Читать «Закат и падение Римской Империи» онлайн - страница 100

Эдвард Гиббон

Память Коммода была заклеймена вечным позором. Слова "тиран, гладиатор, общественный враг" раздавались во всех углах храма. После шумной подачи голосов сенаторы реши­ли, что все почетные звания Коммода будут отменены, что его титулы будут стерты с публичных зданий, что его статуи будут низвергнуты и его труп для удовлетворения народной ярости будет стащен крючьями в комнату, где раздеваются гладиаторы; вместе с тем они выразили свое негодование против тех усердных прислужников, которые хотели укрыть смертные останки своего господина от исполнения над ним сенатского приговора. Но Пертинакс приказал воздать умер­шему последние почести - частью из уважения к памяти Марка Аврелия, частью уступая слезам своего первого по­кровителя Клавдия Помпейяна, который горевал не столько о страшной участи своего зятя, сколько о том, что эта участь была заслуженной.

Эти излияния бессильной ярости против умершего импера­тора, бывшего в течение своей жизни предметом самой низ­кой лести со стороны сената, обнаруживали жажду мщения хотя и основательную, но лишенную благородства. Впрочем, легальность упомянутых декретов опиралась на принципы императорской конституции. Порицать, низвергать или на­казывать смертью первого сановника республики, употре­бившего во зло вверенную ему власть, было древним и бесспорным правом римского сената; но это бессильное собра­ние было вынуждено довольствоваться тем, что налагало на павшего тирана кары правосудия, от которых он в течение своей жизни и своего царствования был огражден страшной силой военного деспотизма.

Пертинакс нашел более благородный способ осудить па­мять своего предшественника: он выказал в ярком свете свои добродетели в противоположность порокам Коммода. В день своего восшествия на престол он передал своей жене и сыну все свое личное состоянне, чтобы они не имели предлога про­сить милостей в ущерб государству. Он не захотел потакать тщеславию первой дарованием ей титула Августы и не захо­тел развращать неопытную юность второго ввеведением его в звание Цезаря. Тщательно отделяя обязанности отца от обя­занностей государя, он воспитывал сына в суровой простоте, которая, не давая ему положительной надежды наследовать отцу, могла со временем сделать его достойным этой чести. На публике Пертинакс был серьезен и приветлив. Он прово­дил время в обществе самых достойных сенаторов (будучи частным человеком, он изучил настоящий характер каждого из них), не обнаруживая ни гордости, ни зависти, и смотрел на них как на друзей и товарищей, с которыми он разделял все опасности при жизни тирана и вместе с которыми он же­лал наслаждаться безопасностью настоящего времени. Он часто приглашал их на бесцеремонные вечерние развлече­ния, возбуждавшие своей простотой насмешки со стороны тех, кто еще не забыл и сожалел о пышной расточительности Коммода.

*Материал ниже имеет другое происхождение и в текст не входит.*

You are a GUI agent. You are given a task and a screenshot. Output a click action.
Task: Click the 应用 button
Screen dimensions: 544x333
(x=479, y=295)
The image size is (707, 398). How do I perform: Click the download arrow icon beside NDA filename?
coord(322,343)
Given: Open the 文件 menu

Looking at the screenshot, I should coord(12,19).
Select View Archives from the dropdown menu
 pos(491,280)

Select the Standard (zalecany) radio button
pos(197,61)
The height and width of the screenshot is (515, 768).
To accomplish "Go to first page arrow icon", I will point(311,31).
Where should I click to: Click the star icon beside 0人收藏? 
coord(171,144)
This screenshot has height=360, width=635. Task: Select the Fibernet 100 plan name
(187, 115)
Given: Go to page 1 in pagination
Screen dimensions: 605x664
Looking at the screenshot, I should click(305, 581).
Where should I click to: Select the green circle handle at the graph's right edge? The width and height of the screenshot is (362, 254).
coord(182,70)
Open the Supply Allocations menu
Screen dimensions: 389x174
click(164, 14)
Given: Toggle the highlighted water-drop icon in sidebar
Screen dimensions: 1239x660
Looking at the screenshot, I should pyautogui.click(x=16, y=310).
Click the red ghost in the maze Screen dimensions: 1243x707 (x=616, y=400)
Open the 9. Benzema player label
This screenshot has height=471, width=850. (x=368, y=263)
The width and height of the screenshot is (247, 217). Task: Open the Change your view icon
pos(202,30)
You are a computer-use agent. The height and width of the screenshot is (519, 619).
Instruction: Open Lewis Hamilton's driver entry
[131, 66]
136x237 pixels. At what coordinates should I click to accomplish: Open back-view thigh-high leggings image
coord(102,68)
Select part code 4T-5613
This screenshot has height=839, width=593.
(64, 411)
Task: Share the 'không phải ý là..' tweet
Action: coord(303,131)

Пертинакс задал себе приятную, но грустную задачу - за­лечить, насколько это было возможно, раны, нанесенные ру­кой тирана. Еще находившиеся в живых невинные жертвы Коммода были возвращены из ссылки или освобождены из тюремного заключения; им возвратили и прежние отличия, и отобранное у них имущество. Лишенные погребения трупы убитых сенаторов (ведь жестокосердие Коммода старалось проникнуть и за пределы гроба) были похоронены в их фамильных склепах; честь их имени была восстановлена, и бы­ло сделано все, что можно, чтобы утешить их разоренные и погруженные в скорбь семьи. Между этими утешениями самым приятным для всех было наказание доносчиков, этих опасных врагов и государя, и добродетели, и отечества. Но даже в преследовании этих опиравшихся на букву закона убийц Пертинакс выказал твердость своего характера, предоставив их судьбу правосудию и совершенно устранив влия­ние народных предрассудков и народной жажды мщения.